# Tune Hyperparameters

There are many machine learning algorithms that require *hyperparameters* (parameter values that influence training, but can't be determined from the training data itself). For example, when training a logistic regression model, you can use a *regularization rate* hyperparameter to counteract bias in the model; or when training a convolutional neural network, you can use hyperparameters like *learning rate* and *batch size* to control how weights are adjusted and how many data items are processed in a mini-batch respectively.

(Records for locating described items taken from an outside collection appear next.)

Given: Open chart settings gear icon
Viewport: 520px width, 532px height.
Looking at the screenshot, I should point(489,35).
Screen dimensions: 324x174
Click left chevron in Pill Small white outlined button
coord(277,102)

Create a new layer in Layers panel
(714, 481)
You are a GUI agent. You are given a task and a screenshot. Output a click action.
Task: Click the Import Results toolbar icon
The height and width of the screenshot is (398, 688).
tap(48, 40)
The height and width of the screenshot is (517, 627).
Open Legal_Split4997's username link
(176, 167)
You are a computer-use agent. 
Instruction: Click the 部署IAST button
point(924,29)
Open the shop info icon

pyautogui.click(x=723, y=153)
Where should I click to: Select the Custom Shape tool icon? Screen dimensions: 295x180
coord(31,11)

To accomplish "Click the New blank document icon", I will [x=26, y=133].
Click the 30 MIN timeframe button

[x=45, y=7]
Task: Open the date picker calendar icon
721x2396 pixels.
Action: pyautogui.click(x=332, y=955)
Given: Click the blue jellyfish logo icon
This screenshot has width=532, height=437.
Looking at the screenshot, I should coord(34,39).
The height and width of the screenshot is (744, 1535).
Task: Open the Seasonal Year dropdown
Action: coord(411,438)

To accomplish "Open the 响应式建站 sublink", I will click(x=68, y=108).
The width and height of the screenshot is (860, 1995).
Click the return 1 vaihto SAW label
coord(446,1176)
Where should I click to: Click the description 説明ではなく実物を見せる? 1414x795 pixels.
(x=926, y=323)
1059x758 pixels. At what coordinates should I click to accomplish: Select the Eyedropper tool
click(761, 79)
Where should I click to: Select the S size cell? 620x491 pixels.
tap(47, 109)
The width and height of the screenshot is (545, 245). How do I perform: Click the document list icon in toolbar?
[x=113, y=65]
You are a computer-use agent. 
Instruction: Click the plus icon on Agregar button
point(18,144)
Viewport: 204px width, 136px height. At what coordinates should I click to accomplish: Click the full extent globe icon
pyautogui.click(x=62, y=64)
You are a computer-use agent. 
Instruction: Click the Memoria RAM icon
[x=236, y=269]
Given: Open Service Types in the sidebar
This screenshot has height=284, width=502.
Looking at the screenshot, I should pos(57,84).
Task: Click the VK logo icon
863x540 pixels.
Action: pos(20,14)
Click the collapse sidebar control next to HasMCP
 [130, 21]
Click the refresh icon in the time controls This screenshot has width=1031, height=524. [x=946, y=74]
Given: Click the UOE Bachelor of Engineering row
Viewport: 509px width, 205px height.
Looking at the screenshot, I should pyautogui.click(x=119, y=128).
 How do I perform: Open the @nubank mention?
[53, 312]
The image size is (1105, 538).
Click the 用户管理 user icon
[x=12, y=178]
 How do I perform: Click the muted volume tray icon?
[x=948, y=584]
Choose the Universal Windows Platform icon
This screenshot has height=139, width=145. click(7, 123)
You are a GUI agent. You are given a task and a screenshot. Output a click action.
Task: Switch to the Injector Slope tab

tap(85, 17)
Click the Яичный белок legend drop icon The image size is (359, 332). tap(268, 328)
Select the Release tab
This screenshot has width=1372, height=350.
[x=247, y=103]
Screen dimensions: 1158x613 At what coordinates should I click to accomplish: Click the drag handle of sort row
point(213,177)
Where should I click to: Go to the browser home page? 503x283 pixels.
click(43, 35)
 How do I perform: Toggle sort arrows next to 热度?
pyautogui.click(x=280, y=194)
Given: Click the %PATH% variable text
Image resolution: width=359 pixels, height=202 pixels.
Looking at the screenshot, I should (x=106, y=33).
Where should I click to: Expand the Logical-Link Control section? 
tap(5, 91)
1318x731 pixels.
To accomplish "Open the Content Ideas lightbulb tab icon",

The choice of hyperparameter values can significantly affect the performance of a trained model, or the time taken to train it; and often you need to try multiple combinations to find the optimal solution.

In this case, you'll train a classification model with two hyperparameters, but the principles apply to any kind of model you can train with Azure Machine Learning.

## Connect to your workspace

To get started, connect to your workspace.

> **Note**: If you haven't already established an authenticated session with your Azure subscription, you'll be prompted to authenticate by clicking a link, entering an authentication code, and signing into Azure.

In [3]:
import azureml.core
from azureml.core import Workspace

import logging
import os
import csv
from datetime import datetime
import pytz


from matplotlib import pyplot as plt
import numpy as np
import pandas as pd
from sklearn import datasets
import pkg_resources

import seaborn as sns
import tensorflow as tf

import matplotlib.pyplot as plt
import re
import pydot
import graphviz

import azureml.core
from azureml.core.experiment import Experiment
from azureml.core.workspace import Workspace
from azureml.train.automl import AutoMLConfig
from azureml.core.dataset import Dataset

from azureml.pipeline.steps import AutoMLStep


# Check core SDK version number
# print("SDK version:", azureml.core.VERSION)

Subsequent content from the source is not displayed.